Gotta go feed the boy again. Thanks again, _____.

Best,
_____

This does not remotely represent the whole long conversation, but it might, maybe, convey my frustration with the process. He's had an IEP since January. No services, but meetings here and there, and plenty of patting of my head for suggesting that he is even approaching medically fragile. He is borderline immuno-suppressed. Well. I'm assuming he is, since we don't pass a winter without steroids in the nebulizer, his first respiratory diagnosis came before he was two months old, and his functional respiratory diagnosis is Reactive Airway Disease.

I resent, yes, I resent that these meetings have morphed from an atmosphere of camaraderie to one of suspicion. Or something. They began with us all being pretty open about the things available to Q, the therapists being magnificent (they still are), and have ended up with me bawling my way through the last one, seven persons who work for the district vs. me. The PreK teacher seems fantastic. The therapists seem fantastic, one of them who met Q a year ago going so far as to gently amend the summary of Q with a few details of his personality, which she clearly finds to be delightful. The rest? I don't know.

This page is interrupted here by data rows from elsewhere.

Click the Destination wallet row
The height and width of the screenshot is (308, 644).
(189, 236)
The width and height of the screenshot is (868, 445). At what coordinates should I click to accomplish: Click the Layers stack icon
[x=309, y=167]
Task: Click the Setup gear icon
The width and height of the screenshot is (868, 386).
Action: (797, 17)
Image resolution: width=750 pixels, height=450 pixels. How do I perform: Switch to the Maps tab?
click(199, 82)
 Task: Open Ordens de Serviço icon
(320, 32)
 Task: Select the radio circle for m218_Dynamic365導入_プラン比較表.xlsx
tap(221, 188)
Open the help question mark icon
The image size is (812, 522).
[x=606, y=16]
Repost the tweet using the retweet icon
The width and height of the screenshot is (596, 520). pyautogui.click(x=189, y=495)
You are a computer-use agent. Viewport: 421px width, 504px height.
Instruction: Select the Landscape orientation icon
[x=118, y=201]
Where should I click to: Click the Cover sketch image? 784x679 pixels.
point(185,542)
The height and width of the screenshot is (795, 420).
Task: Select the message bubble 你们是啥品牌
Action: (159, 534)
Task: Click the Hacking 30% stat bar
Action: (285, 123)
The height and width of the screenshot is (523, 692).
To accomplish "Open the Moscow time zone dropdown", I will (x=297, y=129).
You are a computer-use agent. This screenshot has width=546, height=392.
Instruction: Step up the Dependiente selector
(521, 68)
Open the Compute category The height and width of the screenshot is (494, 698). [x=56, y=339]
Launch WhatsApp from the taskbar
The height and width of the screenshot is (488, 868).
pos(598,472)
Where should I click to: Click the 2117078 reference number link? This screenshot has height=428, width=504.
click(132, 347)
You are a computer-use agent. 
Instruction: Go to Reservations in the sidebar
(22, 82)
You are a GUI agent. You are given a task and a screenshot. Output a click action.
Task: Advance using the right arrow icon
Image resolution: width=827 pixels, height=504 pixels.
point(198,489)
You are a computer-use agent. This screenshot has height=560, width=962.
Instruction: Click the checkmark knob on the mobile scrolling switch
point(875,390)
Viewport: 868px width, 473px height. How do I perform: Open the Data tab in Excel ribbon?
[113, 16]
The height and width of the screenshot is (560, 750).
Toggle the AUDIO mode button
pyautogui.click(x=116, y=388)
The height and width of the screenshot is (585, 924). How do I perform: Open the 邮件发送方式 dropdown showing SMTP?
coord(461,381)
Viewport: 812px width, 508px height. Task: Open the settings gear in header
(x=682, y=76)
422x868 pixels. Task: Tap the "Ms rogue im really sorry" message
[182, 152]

I imagine that it's much the same as in other professions, like medicine: doctors talk down to their patients because so many patients refuse to participate in their own care or literally can't develop a vocabulary that will help them to do so. It's frustrating then for a patient who understands more than your average bear to be treated like an imbecile. It's frustrating for the doctor to know things that could change that patient's life forever, only to be ignored.

I'm about to fall over on my head, so I'm going to sign off and sleep, I hope. Q is snuggled up with grandpa, so now's my chance. I've got some writing to do elsewhere and then, next up: the summary of Q's current activities (I hope).

Hope you find yourself overwhelmed by kindness, sleep-wealthy, and thrilled to be where you are. Pax.

4 comments:

Anonymous said...

Your experiences with the IEP team are understandably frustrating and frustratingly common. It's.not.just.you.

With all those 'good' pros you mentioned, is it possible to trust them without getting the paperwork perfect? Meaning - you seem to be falling into a common trap of repetively meeting to get the IEP satisfactory - and as you have seen, delay all services to your child.

Not just talking as a pro here - read my post on cord blood treatment, about 3 posts down from the top. Barbara

C said...

The actual IEP hasn't even come up since May, weirdly. But I'll be speaking with the PreK teacher Monday to set up the actual details of Q's time there.

I don't understand the need to meet repeatedly, having me come in for sometimes as little as ten minutes, more or less. To satisfy what, exactly? Actually *doing* something seems vastly more appropriate.

Thanks, ma'am. Off to read your post.

Katy said...

AS a formet special ed teacher, this all sounds very weird. I'm not sure what the purpose of all these meeting would be. Of course, I taught older kids, but still. . . it's odd.

Knowing what I know about the school system and SPED in particular, I have no idea whether or not Charlie will ever attend regular school. I'll have to wait and see but I'm not convinced.

And yes, it sucks when they talk to you like you're stupid and lot of them do that. I usually go into the doctor with guns blazing--I'd be willing to bet there's a note in my chart or something that reads, "difficult mother."

Anne said...

I'm a long time reader, but I don't think I've ever commented. If he has an IEP, there should be a implementation date that they should follow. Have you ever (in your spare time :) ) looked at www.wrightslaw.com? They have good information about rights and such. They should not be calling you in for meetings unless they are changing the IEP. Best wishes.